Harrisburg, Pa.  – Secretary of State Kathy Boockvar today alerted Pennsylvania voters who applied for but have not received their mail ballot that they can vote by provisional ballot at their polling place on Election Day.

"Do not worry – if you haven't received your mail or absentee ballot you will not lose your right to vote," Secretary Boockvar said. "Anyone who hasn't received their mail ballot should go to their polling place on Election Day and vote by provisional ballot. Your ballot will be counted if you are a qualified voter who has not already cast a ballot." 

Polls are open tomorrow from 7 a.m. to 8 p.m. Voters can find their polling place on the Department of State's voting website, votesPA.com.

Any voter who has received but not yet returned their mail ballot should do so immediately by hand-delivering it to their county election office, satellite election office or other designated drop-off location.

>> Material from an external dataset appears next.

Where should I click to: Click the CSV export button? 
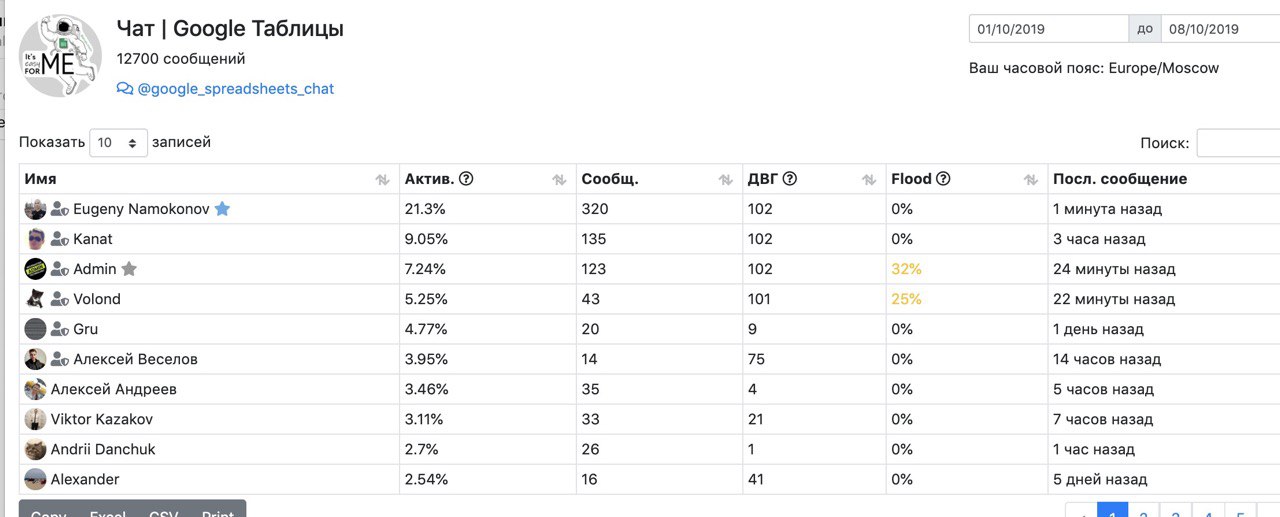163,512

Voted mail ballots will not be accepted at polling places.

Voters must make sure that they enclose their mail ballot first in the white inner secrecy envelope and seal it, then insert the inner envelope into the outer pre-printed return envelope, and sign and complete the voter's declaration on the outer  envelope. Voters must complete all these steps for their ballot to be counted.

Under Pennsylvania law, voters may only return their own ballots. The only exceptions to this are for voters with a disability who have designated someone in writing to deliver their ballot, or for voters who need an emergency absentee ballot.

Voters who applied for and receive a mail ballot and then decide they want to vote at the polls on Election Day can change their mind, but they should bring their mail or absentee ballot and the outer ballot envelopes to be voided by the poll worker. They may then vote on their county's voting system.

If a voter applies for a mail ballot but does not return it and does not bring the mail ballot and envelopes with them, they may still vote by provisional ballot at the polls on election day. Their county board of elections will then verify that they did not vote by mail before counting their provisional ballot.